Continent urinary reservoirs have been performed in children with very good results, equivalent to those achieved for adults. Construction of an adequate reservoir and an antireflux mechanism has generally been straightforward. For review of issues concerning compliance of the reservoir or mechanisms by which reflux can be prevented, the reader may review earlier parts of this chapter or the information on continent urinary diversion in adults elsewhere in this textbook. The most challenging aspect of continent diversion remains construction of an efferent limb that provides reliable continence and easy catheterization. The continence mechanism most familiar to pediatric urologists is the flap valve. The appendix is simple to use, suitable for most children, and associated with very good continence rates. If the appendix is not present or is to be used for antegrade colonic enemas, tapered intestinal segments provide a nice alternative. Nipple valves are the most complex continence mechanism and therefore their creation requires a longer learning curve. Continence rates of approximately 85% can be expected with stapled nipple valves (Kaefer et al, 1997b; Benson and Olsson, 1998), even with extensive experience. With use of the other efferent limbs, continence rates above 90% and approaching 95% have routinely been reported in children (Duckett and Snyder, 1986; Hensle and Ring, 1991; Kaefer et al, 1997b; Surer et al, 2003). Those continence rates have been achieved with preservation of the upper tracts. With proper selection of patients and appropriately performed continent diversion, hydronephrosis in children is rare postoperatively. Particularly if catheterization is not performed reliably, new hydronephrosis can occur (Abd-El-Gawad et al, 1999). There is no evidence that children suffer more hydronephrosis after continent diversion compared with conduit diversion (Stein et al, 2000).
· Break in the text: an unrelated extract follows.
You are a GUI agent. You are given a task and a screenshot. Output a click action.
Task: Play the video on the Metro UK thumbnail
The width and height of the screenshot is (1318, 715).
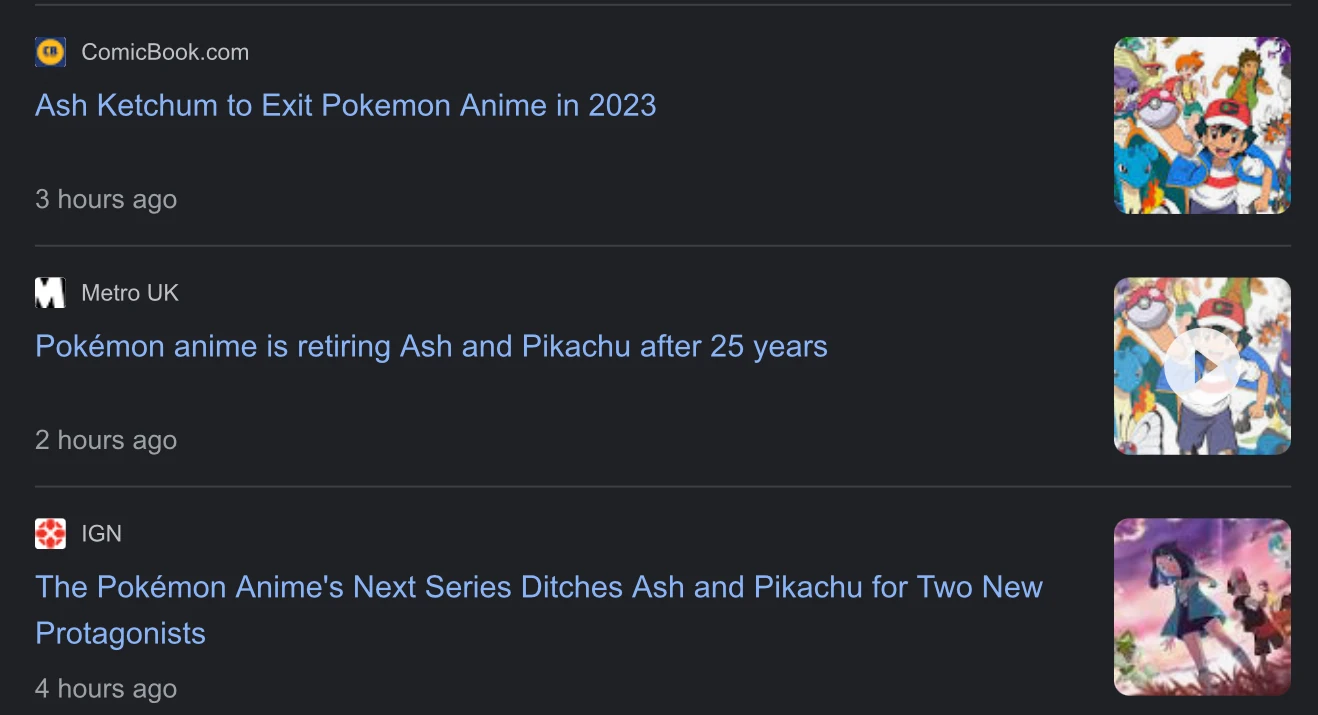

Children undergoing continent diversion have a long life expectancy. The incidence of complications after continent diversion will probably increase with longer follow-up. Those patients will be subject to the same complications discussed at length for bladder augmentation. All of those complications, including infection, hydronephrosis, calculi, spontaneous perforation, and tumor, have been reported after continent diversion in adults if not in children. These are largely a function of the use of intestine as a urinary reservoir. Because more intestine is usually required in continent diversion than in bladder augmentation, the incidence of complications may ultimately be higher than with simple augmentation as follow-up increases. Certainly, serum changes of increased chloride, decreased bicarbonate, and acidosis have been noted in some patients after continent diversion (Allen et al, 1985; Ashken, 1987; Thuroff et al, 1987; Boyd et al, 1989; McDougal, 1992a). Spontaneous perforation has occurred in up to 1.5% of patients (Mansson et al, 1997).

The most common complication in pediatric continent diversion thus far has been stomal stenosis. Such stenosis occurs more commonly at the umbilicus and when appendix is used compared with tapered ileal segments (Fichtner et al, 1997; Kaefer et al, 1999a). Various skin flaps may be placed into the terminal end of the appendix or intestinal segment to lower the rate of stenosis but do not eliminate it (Kajbafzadeh et al, 1995). Bladder calculi have also been common problems (Surer et al, 2003).